While the manufacturing sector’s contribution to GDP remains large, its percentage contribution to GDP only amounted to 19.86 percent last year.
wo issues have been central to the Indonesian manufacturing industry throughout 2019; the sector’s growth continuing to stagnate and the digitalization of industries posing both new threats and opportunities.
In particular, the term “deindustrialization” garnered more attention this year following claims made in April by presidential candidate Prabowo Subianto, who argued the country’s manufacturing sector was in decline and was being left behind by its peers.
Former vice president Jusuf Kalla later sought to shed light on the situation, saying the declining percentage should not be prematurely perceived as a sign the country was experiencing deindustrialization.
But the numbers don’t lie: while the manufacturing sector’s contribution to GDP remains large, its percentage contribution to GDP only amounted to 19.86 percent last year, struggling to remain at the 20 percent mark, Statistics Indonesia (BPS) data showed.
The figure climbed to 20.07 percent in this year's first quarter but fell again to 19.52 percent in the second quarter and stagnated at 19.82 percent in the third quarter.
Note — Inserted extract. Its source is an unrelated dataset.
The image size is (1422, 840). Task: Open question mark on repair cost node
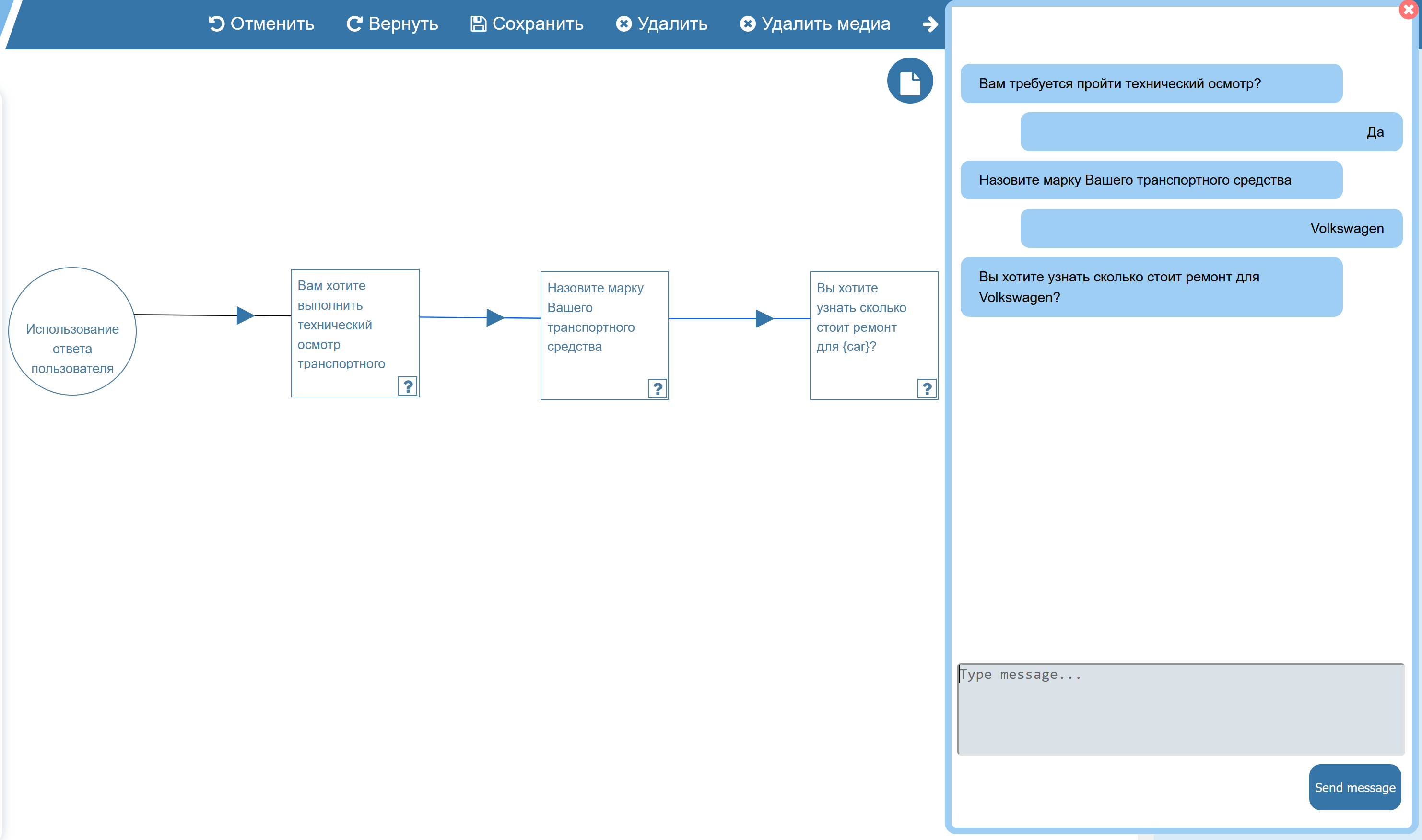pos(927,389)
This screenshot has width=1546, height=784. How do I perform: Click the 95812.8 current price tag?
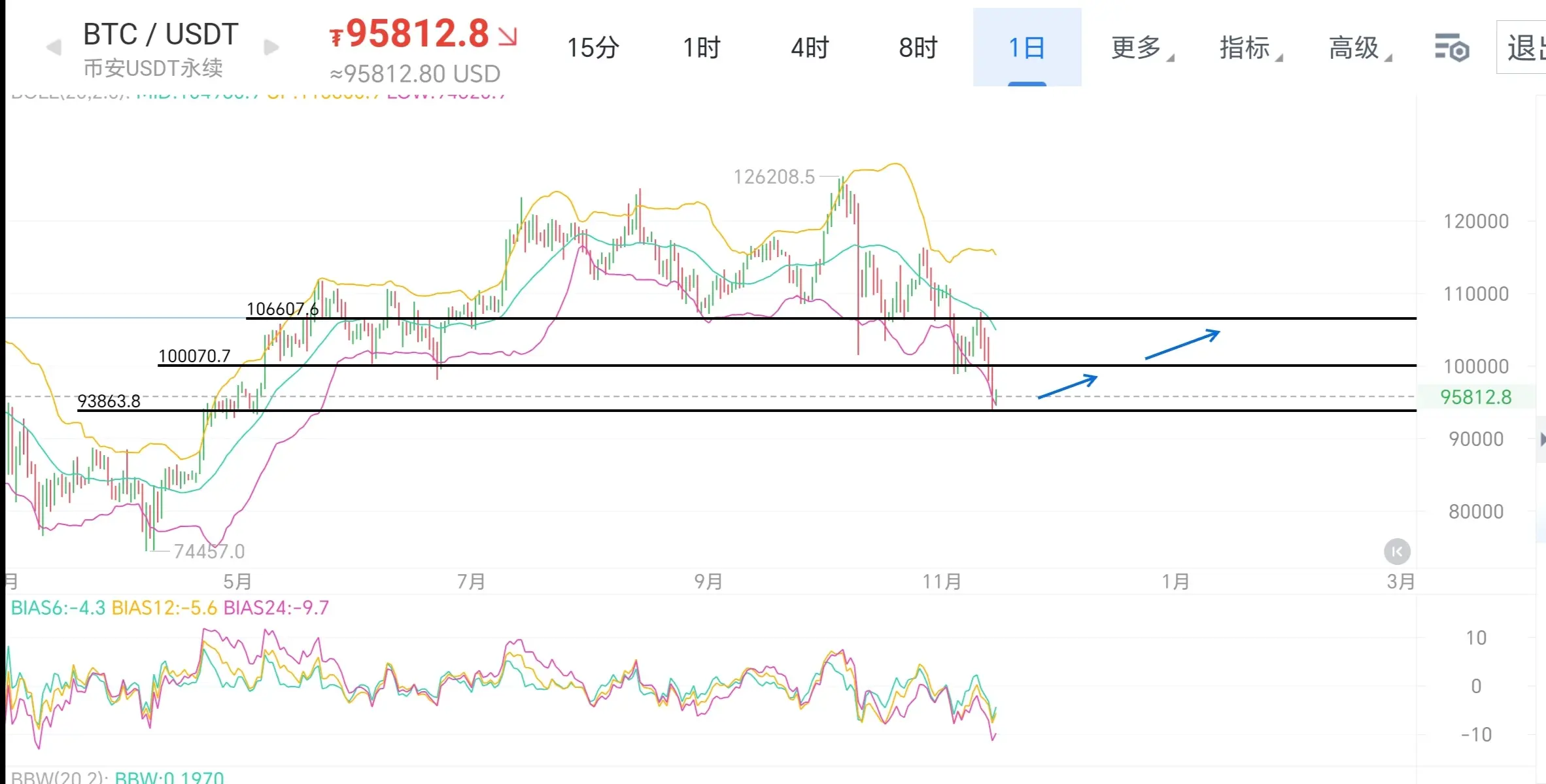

Such numbers contrast the sector's achievement in 2001 when its percentage contribution to GDP was close to 30 percent.
Additionally, Indonesia’s Purchasing Managers' Index (PMI) — a benchmark for measuring manufacturing industry performance — stood at an average of 49.2 points in the third quarter, the lowest since 2016. A PMI reading under 50 represents a contraction.
In contrast, Bank Indonesia (BI) was more optimistic as it claimed that the central bank’s Prompt Manufacturing Index was at an “expansive” level of 52.65 percent in the first quarter of 2019. The figure stood at 52.66 percent in the second quarter and fell to 52.04 in the third quarter.